→ Requirement
Where in the entries below does "screenshot" appear? Copy every line that has it.

→ Input data

══════════════════════════════

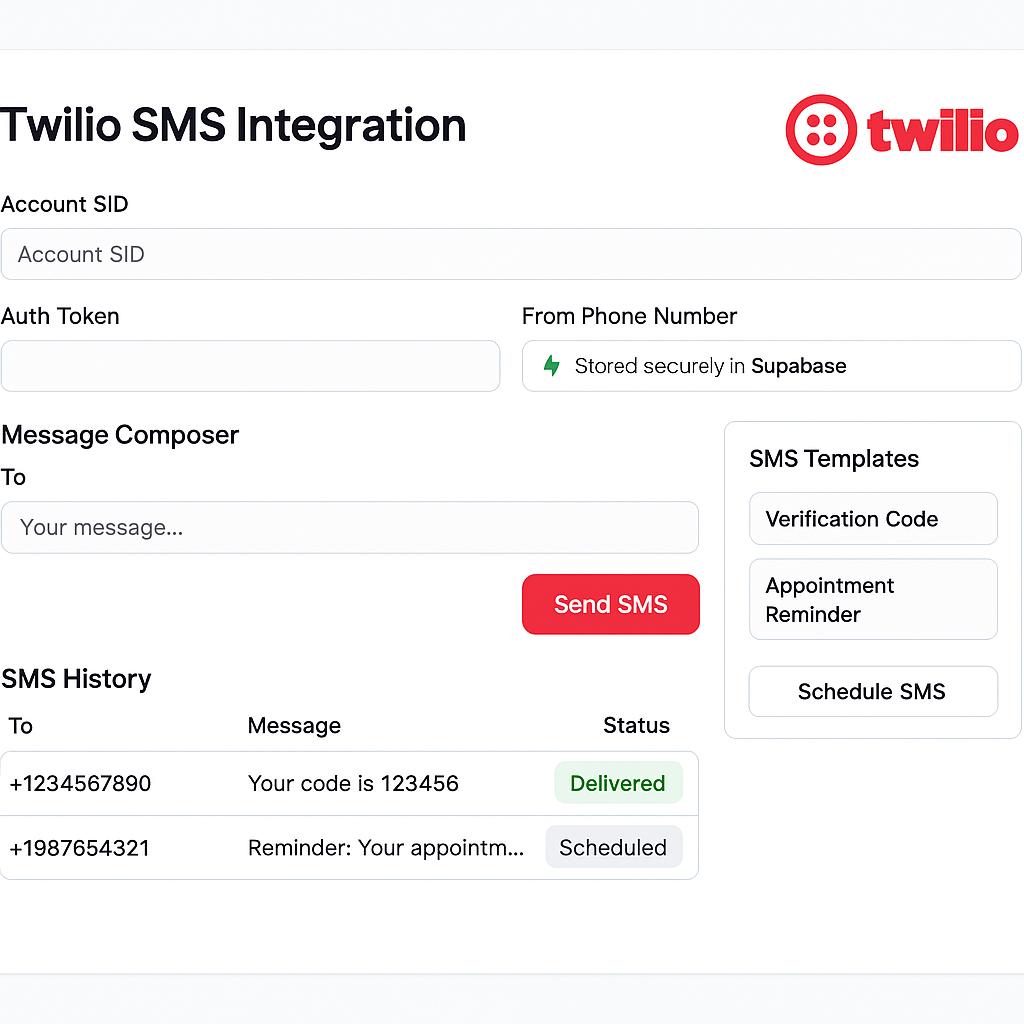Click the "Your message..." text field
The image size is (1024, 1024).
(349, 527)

══════════════════════════════

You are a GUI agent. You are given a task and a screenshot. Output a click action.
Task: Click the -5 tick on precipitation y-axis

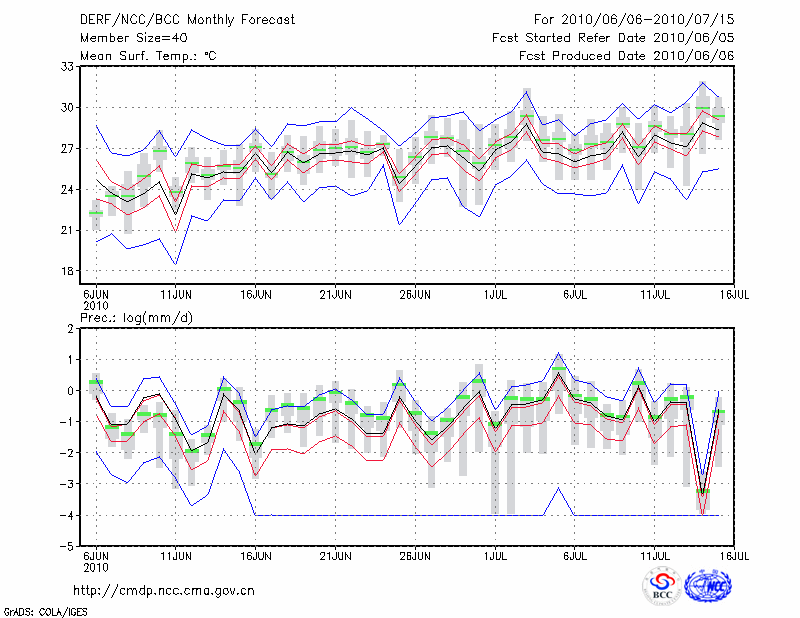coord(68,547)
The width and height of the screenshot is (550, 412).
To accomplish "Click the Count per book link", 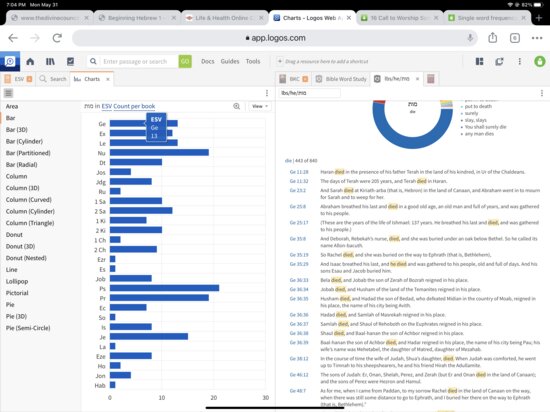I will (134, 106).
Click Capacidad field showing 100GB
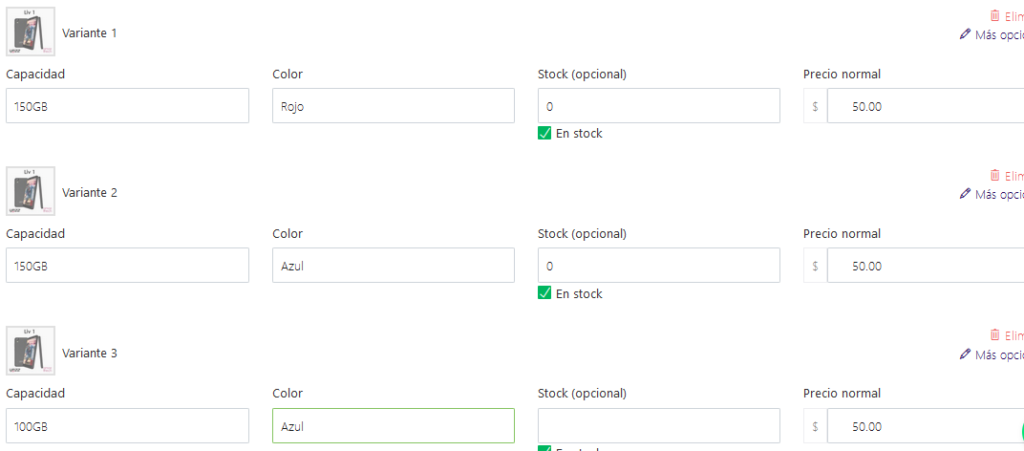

══════════════════════════════

→ Result of the exercise
You are a GUI agent. You are given a task and a screenshot. Output a click action.
The width and height of the screenshot is (550, 412).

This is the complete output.